The poor iwoman in this instance was given as many chances as a terminally ill person could get. She was given 10 days on the vent to see if she would improve. The hospital tried to get her to a facility that offered a more appropriate level of care. The hospital offered to the family to get her mother over here, as was her request, but they pooh-poohed that idea as being too difficult to deal with the red tape in Africa.
I do not personally believe in abortion. I will suppport a woman's right to get one because it is legal in this country. I do not personally believe in murder. I also don't believe in keeping someone with absolutely no quality of life alive. I believe in letting people die with dignity. I believe in trying my best to insure that they do. I believe in trying to make families understand that the last loving thing you can do for someone is to let them go when it is their time to go. A ventilator is exactly that...life support. Without it, she would have died. If she lived in Africa in a village where there were no hospitals or ventilators, she would have died a long time ago. If you are unable to survive for an extended period of time without mechanical ventilation, then you are not "OK", you are not "living"...you are being supported by machines. That is fine for short periods of time...God knows, the mechanics we have in healthcare today have greatly increased our ability to help people. But when it stops being support for a finite period of time for a specific reason, and starts to be the only reason a person is alive, then comes the time to decide quality vs. quantity, life at all costs.
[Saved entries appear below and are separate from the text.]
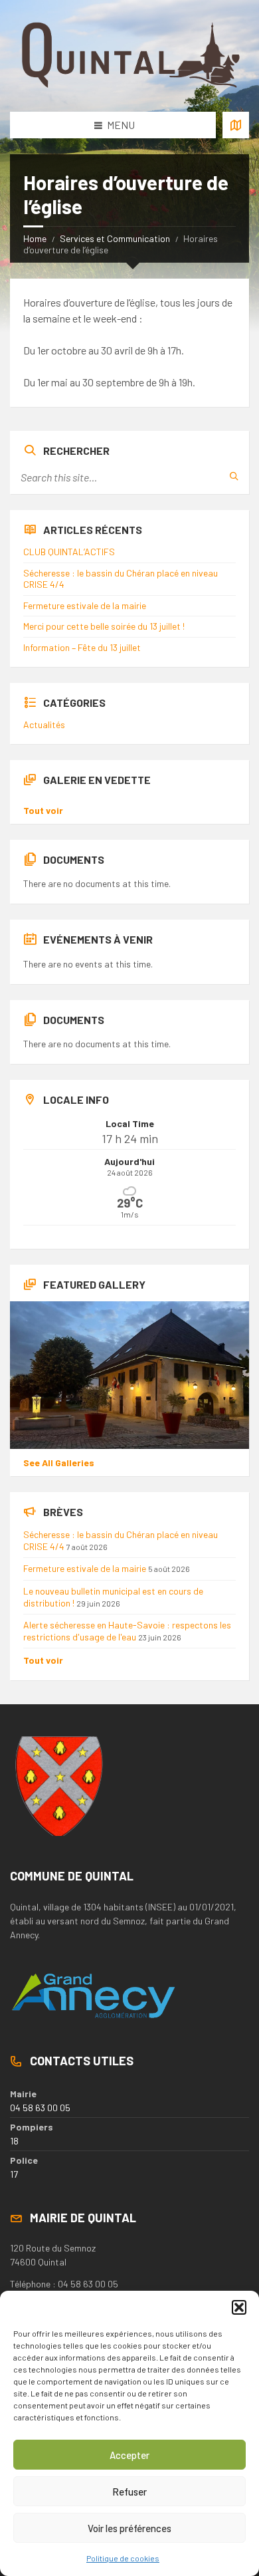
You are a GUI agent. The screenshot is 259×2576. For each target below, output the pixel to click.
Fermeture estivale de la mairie (84, 605)
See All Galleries (58, 1462)
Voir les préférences (129, 2528)
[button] (239, 2307)
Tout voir (43, 810)
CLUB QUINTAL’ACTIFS (69, 551)
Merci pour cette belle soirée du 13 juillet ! (104, 626)
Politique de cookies (122, 2558)
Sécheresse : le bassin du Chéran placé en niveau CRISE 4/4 (120, 578)
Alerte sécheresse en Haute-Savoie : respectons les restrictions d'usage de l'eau (127, 1630)
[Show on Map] (235, 125)
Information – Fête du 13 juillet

Perhaps my views will land me in Hell someday. Perhaps my participation in keeping dying people comfortable rather than continuing futile treatment will land me a spot closer to the fire. I have seen enough to know that allowing someone to die with dignity, in peace and comfort, is the best thing I can do for them, so I'll take my chances.
I doubt very much that this young lady was allowed to lie there and suffocate and gasp for air for 15 minutes. There is a procedure for taking terminally-ill patients off of a ventilator, which includes medication to relax them, so that they sort of "fade away". It's not a bad way to go.